E poi c’è l’attrazione dell’universo femminile. Come nel romanzo di Dostoevskij anche nel manga di Tezuka compare una «strana» ragazza, Son’ja Marmeladova, che si prostituisce per sfamare il padre, caduto in miseria, nonché la matrigna e i fratellastri più piccoli. Raskol’nikov le si avvicina perché presume che ella abbia oltrepassato qualsiasi distinzione tra «bene» e «male», e si senta oppressa dall’idea di aver «peccato» inutilmente, proprio come è capitato a lui. In una giornata di pioggia Son’ja, però, confida a Raskol’nikov di essere «certa» che «Dio la salverà», e il nostro criminale si chiede, guardandola riflessa in una goccia d’acqua, come possa nutrire quella fede, «se Dio non esiste!». Nonostante gli spunti che Nietzsche ritroverà in Dostoevskij, questa non è l’orgogliosa proclamazione della «morte di Dio», spazzato via da chi è giunto «al di là del bene e del male».
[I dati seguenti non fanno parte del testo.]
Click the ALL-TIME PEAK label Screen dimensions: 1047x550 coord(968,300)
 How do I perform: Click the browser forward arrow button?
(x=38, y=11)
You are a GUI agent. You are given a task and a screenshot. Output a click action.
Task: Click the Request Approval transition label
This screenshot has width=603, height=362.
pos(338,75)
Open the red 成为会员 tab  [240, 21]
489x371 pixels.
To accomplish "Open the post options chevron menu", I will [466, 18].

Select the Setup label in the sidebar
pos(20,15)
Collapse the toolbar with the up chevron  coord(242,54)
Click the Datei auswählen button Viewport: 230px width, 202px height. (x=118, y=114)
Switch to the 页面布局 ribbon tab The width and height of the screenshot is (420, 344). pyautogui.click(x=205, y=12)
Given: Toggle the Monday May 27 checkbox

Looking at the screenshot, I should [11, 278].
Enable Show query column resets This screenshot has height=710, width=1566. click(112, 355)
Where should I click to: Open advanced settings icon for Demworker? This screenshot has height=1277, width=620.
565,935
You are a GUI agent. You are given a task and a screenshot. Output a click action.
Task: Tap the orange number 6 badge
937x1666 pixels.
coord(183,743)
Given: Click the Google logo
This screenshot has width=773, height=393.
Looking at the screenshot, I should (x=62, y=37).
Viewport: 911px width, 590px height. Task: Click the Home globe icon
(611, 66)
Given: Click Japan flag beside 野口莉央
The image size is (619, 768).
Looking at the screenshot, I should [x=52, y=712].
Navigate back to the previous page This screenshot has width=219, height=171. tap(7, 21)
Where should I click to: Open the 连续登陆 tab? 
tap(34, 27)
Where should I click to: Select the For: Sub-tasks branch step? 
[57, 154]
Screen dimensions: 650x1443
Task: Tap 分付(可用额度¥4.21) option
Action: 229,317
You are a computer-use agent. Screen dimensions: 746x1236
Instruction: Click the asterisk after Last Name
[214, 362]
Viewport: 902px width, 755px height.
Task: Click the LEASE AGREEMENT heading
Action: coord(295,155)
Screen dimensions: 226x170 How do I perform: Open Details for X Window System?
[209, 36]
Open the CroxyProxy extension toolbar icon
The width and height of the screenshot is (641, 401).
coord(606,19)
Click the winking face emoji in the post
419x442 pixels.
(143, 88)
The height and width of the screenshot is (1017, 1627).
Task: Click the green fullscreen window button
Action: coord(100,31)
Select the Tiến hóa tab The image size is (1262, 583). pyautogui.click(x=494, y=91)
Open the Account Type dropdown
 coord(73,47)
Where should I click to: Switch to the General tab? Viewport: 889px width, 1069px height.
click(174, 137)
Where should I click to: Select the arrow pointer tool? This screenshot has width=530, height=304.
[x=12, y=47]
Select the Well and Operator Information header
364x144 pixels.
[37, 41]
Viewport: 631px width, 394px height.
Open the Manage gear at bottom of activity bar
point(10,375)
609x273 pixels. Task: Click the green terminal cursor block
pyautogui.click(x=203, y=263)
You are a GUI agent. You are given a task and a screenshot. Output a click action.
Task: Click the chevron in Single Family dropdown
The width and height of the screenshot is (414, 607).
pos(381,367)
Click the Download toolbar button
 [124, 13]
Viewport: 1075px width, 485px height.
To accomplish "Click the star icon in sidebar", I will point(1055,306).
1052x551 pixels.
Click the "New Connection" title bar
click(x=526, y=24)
Raskol’nikov è sempre più messo all’angolo tra il candore di Son’ja e l’intelligenza di Porfirij. Dovrà confessare il delitto, dal momento che, come dice quel giudice, «i colpevoli sono come le falene che si concentrano vicino alle lampade perché non sanno che quella luce le distruggerà». Ed è nell’illustrare la danza mortale della colpa intorno al lume della verità che la fantasia figurativa di Tezuka si scatena in una sequenza di figure mute, ma di grande eleganza. Ciò esclude la redenzione finale: indotto da Son’ja, Raskol’nikov si decide a confessare il delitto. Dostoevskij ci narrava che sarà condannato alla deportazione in Siberia e solo così ritroverà il senso di un’autentica solidarietà con tutte le creature umane. Nelle ultime pagine del manga, invece, Raskol’nikov scende in una piazza e, in mezzo alla folla, si inginocchia a dichiarare a gran voce la sua colpa. Nessuno gli presta attenzione: è scoppiata la rivoluzione – soldati, borghesi e proletari paiono avere altro a cui dedicarsi.
Svidrigajlov, personaggio apparentemente minore, invita Raskol’nikov ad aggregarsi al suo «gruppo che si prefigge di sistemare questo mondo marcio» a colpi di pistola. Ma l’alternativa di realizzare alla Lenin le profezie di Marx non convince uno spirito «altezzoso e superbo», che ha già compreso la vanità dell’azione «rivoluzionaria». Tezuka lo lascia, mentre lui a stento si rialza per proseguire la sua traiettoria solitaria nella città assordata dal fragore delle armi. Non ci sono né «superuomini» né «eroi del popolo», mentre il vecchio Dio si è ritirato in qualche piega del cosmo che i fisici del nuovo secolo indagheranno con la loro matematica e con i loro strumenti.